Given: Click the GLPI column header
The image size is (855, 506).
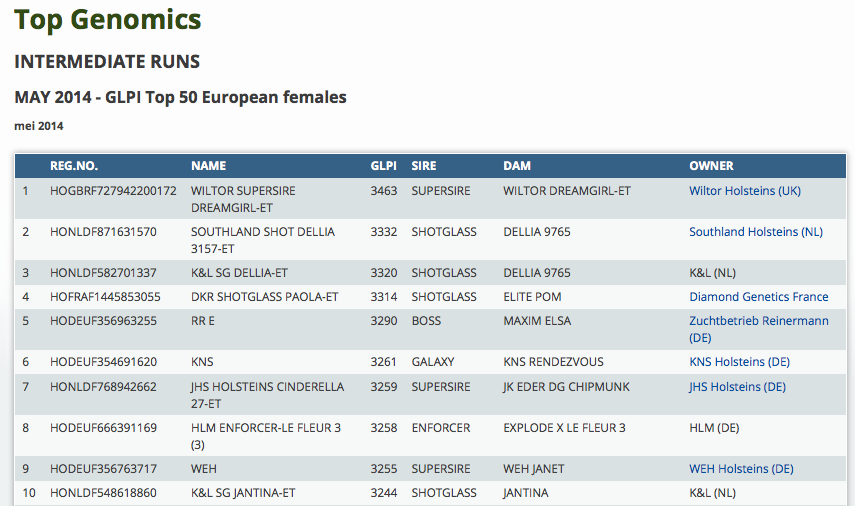Looking at the screenshot, I should tap(383, 166).
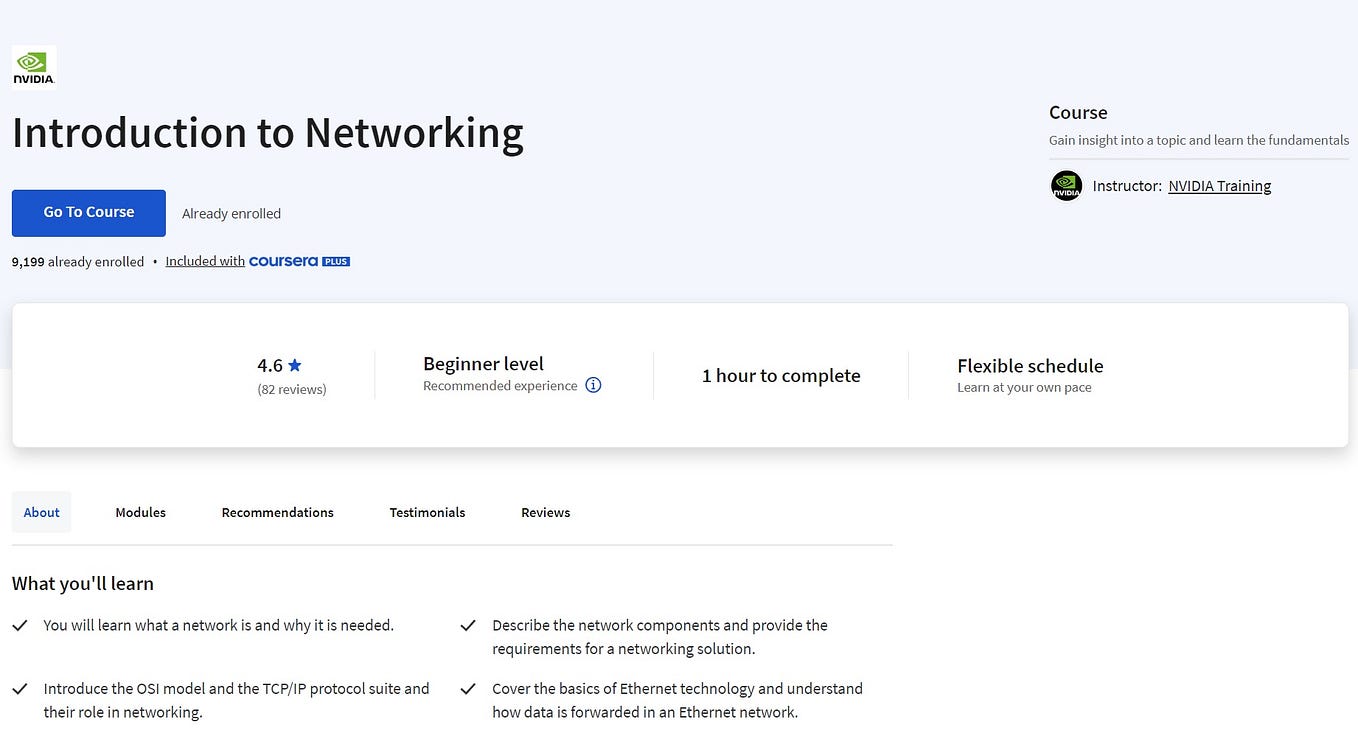Click the checkmark beside network components learning point
This screenshot has height=734, width=1358.
pos(468,625)
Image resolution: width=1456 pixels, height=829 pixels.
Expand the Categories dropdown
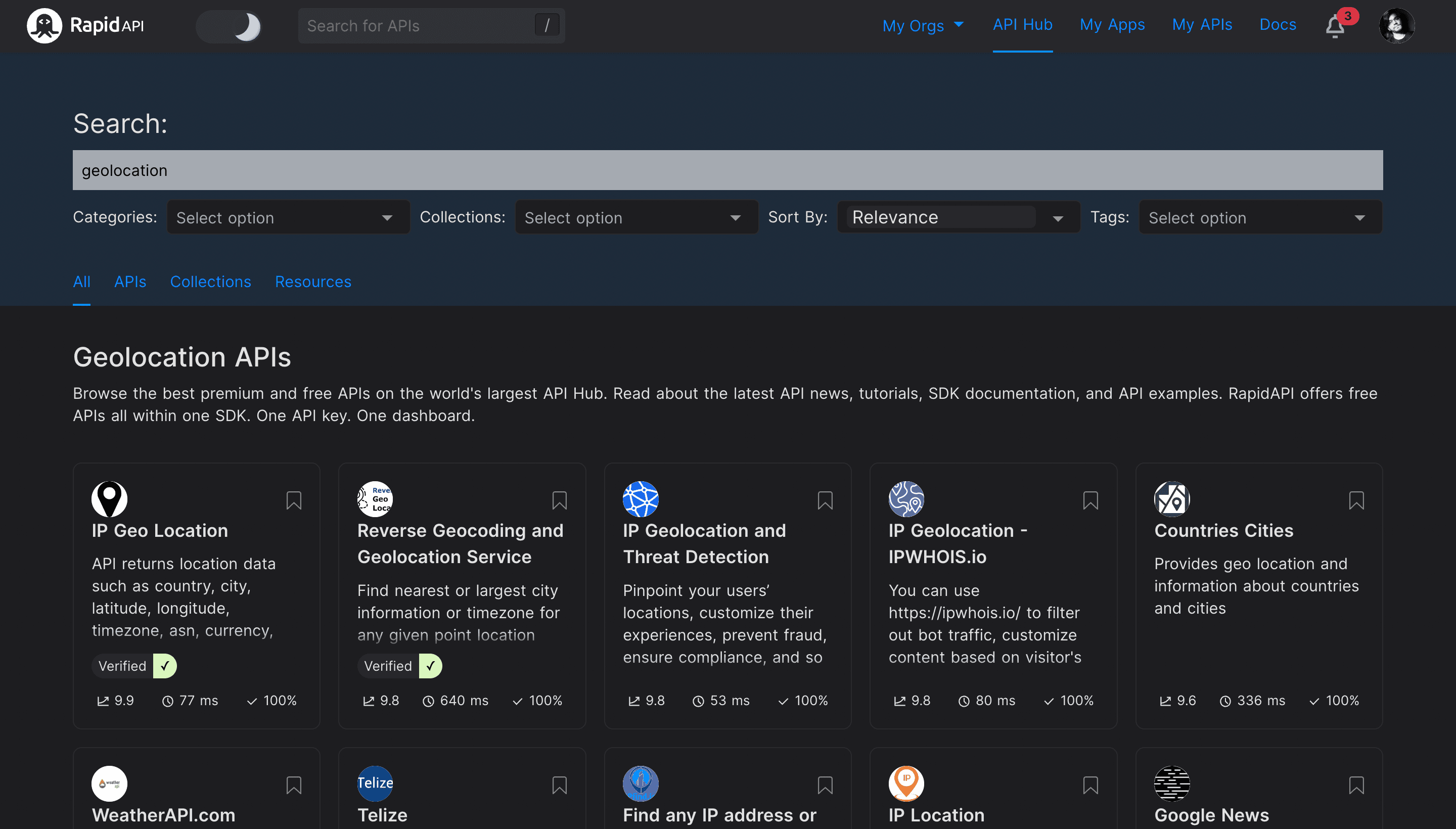[284, 217]
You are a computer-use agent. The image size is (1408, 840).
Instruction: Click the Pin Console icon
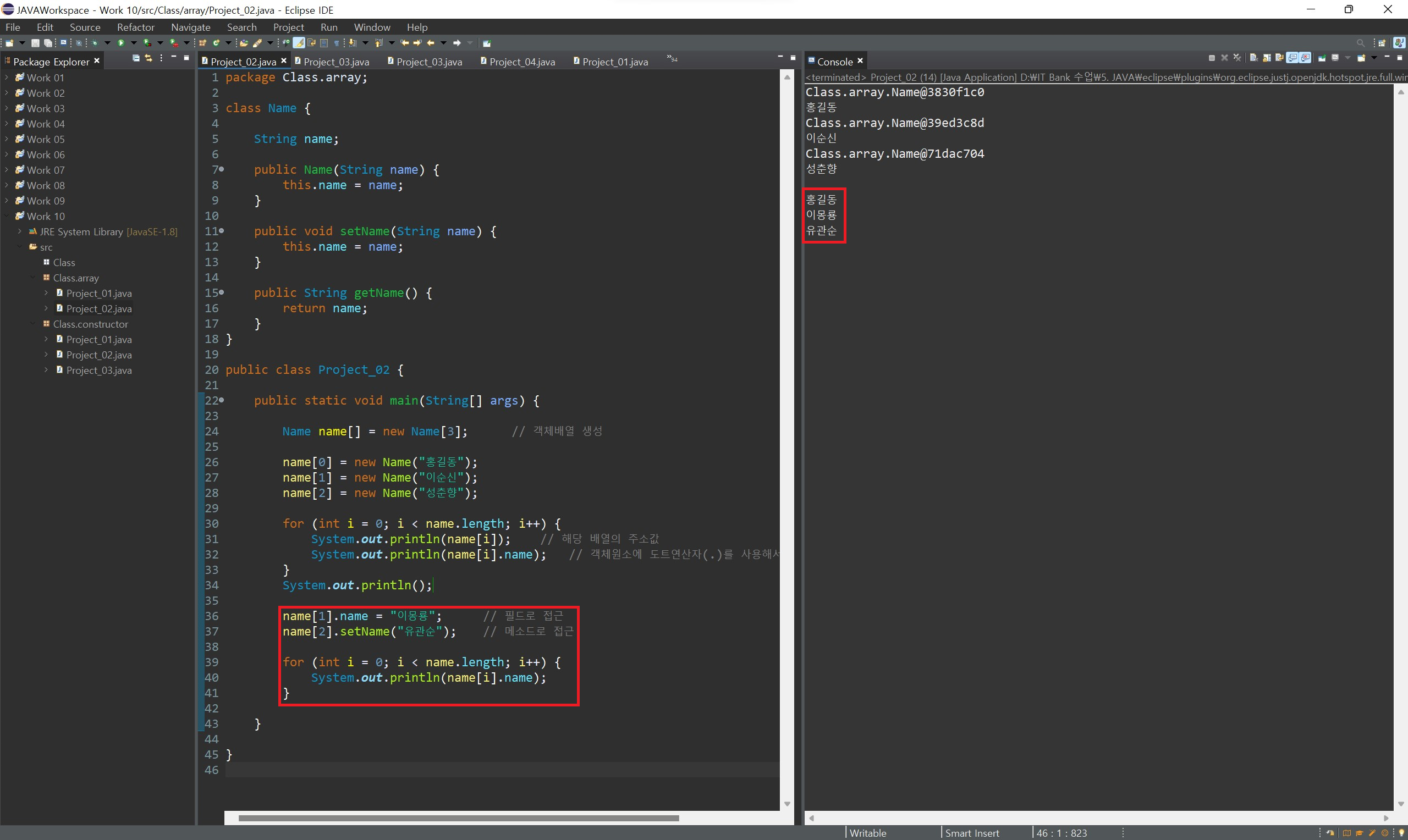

Problem to work on: Please render the lines of these entries as a numbered list, skipping any blank lines and leaving out the pictures.

Task response:
1. Given: Click the GLPI column header
2. The image size is (855, 506).
3. Looking at the screenshot, I should tap(383, 166).
4. Click the checkmark beside network components learning point
5. This screenshot has height=734, width=1358.
6. pos(468,625)
7. Image resolution: width=1456 pixels, height=829 pixels.
8. Expand the Categories dropdown
9. [284, 217]
10. You are a computer-use agent. The image size is (1408, 840).
11. Instruction: Click the Pin Console icon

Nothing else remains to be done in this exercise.